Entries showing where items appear
════════

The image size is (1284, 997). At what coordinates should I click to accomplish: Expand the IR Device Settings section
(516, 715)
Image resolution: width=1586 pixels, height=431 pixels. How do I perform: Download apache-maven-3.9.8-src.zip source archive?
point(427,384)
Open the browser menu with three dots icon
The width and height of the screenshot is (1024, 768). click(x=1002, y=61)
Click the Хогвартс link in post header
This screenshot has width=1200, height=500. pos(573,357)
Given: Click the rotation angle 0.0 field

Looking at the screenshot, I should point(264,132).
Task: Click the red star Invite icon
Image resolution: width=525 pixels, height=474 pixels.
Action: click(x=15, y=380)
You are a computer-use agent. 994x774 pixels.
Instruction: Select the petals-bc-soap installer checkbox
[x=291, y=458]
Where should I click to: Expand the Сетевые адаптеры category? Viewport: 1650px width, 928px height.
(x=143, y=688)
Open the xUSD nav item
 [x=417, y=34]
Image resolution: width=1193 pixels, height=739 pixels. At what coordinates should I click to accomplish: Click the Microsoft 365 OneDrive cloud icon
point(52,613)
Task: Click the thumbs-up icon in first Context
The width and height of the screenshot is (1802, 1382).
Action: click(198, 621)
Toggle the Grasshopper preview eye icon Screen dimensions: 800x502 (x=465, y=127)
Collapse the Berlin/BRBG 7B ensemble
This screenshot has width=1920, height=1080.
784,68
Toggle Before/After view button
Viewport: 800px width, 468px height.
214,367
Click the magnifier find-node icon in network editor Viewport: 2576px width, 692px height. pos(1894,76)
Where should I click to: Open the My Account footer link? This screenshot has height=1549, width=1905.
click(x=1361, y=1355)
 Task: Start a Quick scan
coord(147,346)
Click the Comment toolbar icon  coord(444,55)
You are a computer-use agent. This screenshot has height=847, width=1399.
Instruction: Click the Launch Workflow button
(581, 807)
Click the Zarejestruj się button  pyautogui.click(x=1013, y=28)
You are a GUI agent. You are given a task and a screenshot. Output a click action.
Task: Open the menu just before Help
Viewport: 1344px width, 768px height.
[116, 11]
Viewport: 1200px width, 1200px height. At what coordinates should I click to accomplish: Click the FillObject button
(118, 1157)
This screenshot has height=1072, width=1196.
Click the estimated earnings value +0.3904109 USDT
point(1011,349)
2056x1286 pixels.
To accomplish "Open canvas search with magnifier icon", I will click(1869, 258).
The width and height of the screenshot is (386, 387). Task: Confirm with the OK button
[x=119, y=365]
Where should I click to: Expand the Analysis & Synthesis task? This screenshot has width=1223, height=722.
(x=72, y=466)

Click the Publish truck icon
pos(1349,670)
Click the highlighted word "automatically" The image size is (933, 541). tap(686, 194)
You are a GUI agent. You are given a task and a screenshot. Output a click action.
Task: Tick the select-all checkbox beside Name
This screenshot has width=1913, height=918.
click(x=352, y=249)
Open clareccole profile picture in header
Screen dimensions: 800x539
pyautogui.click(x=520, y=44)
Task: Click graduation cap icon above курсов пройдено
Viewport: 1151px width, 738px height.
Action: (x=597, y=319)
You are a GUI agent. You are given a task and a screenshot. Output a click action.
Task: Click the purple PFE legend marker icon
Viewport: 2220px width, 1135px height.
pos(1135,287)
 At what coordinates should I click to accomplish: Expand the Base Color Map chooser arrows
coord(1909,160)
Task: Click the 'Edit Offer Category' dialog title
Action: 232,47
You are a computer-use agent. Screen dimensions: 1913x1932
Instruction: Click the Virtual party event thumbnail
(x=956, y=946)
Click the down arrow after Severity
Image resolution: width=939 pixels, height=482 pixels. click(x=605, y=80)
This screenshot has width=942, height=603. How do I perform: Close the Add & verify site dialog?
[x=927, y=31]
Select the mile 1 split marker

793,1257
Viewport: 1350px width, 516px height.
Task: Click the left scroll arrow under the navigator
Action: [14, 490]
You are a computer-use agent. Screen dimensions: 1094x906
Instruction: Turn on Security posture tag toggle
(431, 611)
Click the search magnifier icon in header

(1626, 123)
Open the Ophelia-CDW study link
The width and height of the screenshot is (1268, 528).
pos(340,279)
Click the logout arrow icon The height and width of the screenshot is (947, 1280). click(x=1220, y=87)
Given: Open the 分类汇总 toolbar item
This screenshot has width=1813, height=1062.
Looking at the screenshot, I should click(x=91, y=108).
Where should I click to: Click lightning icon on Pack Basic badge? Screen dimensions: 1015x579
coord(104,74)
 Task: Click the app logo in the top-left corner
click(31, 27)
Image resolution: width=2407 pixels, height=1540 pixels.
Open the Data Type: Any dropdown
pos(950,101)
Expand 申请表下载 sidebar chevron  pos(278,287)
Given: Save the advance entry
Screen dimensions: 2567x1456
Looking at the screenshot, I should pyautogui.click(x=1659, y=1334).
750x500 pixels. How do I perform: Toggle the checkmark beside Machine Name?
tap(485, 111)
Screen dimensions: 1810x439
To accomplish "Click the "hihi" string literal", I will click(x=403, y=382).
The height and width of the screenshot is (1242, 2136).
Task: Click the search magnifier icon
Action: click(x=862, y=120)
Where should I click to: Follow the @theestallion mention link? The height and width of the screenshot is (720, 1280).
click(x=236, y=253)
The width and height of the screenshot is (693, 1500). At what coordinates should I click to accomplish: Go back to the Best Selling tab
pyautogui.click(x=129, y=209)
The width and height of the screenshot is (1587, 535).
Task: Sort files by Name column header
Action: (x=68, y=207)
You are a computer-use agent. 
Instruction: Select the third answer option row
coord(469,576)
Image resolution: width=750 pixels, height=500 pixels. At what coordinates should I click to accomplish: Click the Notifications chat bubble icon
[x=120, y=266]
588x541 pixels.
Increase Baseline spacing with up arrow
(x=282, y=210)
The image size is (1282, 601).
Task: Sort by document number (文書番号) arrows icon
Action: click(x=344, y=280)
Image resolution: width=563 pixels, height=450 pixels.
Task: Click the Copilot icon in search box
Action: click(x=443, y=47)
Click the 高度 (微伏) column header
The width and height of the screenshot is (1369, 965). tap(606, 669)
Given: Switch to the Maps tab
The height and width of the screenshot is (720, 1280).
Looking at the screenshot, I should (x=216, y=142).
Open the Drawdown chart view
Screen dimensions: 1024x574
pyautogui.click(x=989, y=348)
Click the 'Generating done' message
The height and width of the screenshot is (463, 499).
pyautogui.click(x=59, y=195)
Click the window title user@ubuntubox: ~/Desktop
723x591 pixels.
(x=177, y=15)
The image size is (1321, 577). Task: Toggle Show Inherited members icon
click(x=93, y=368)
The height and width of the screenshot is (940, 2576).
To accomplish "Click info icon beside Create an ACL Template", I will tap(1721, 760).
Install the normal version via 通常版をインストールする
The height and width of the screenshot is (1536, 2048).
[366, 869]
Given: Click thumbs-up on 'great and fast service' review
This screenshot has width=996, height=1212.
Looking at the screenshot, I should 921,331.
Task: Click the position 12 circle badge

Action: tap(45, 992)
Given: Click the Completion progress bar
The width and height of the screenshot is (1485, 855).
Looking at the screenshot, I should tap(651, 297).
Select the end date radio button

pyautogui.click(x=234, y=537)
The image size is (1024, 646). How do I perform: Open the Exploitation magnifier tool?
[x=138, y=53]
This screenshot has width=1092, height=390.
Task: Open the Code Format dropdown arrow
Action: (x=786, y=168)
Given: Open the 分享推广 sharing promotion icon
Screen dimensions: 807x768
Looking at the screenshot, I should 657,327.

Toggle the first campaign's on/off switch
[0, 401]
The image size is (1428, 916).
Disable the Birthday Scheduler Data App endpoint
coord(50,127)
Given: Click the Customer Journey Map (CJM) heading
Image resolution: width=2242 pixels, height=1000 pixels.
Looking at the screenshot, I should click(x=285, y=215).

════════

Quote the records word for word from the first line through the line containing "(x=143, y=688)", including both of those lines.

** Result of the exercise **
The image size is (1284, 997). At what coordinates should I click to accomplish: Expand the IR Device Settings section
(516, 715)
Image resolution: width=1586 pixels, height=431 pixels. How do I perform: Download apache-maven-3.9.8-src.zip source archive?
point(427,384)
Open the browser menu with three dots icon
The width and height of the screenshot is (1024, 768). click(x=1002, y=61)
Click the Хогвартс link in post header
This screenshot has width=1200, height=500. pos(573,357)
Given: Click the rotation angle 0.0 field

Looking at the screenshot, I should point(264,132).
Task: Click the red star Invite icon
Image resolution: width=525 pixels, height=474 pixels.
Action: click(x=15, y=380)
You are a computer-use agent. 994x774 pixels.
Instruction: Select the petals-bc-soap installer checkbox
[x=291, y=458]
Where should I click to: Expand the Сетевые адаптеры category? Viewport: 1650px width, 928px height.
(x=143, y=688)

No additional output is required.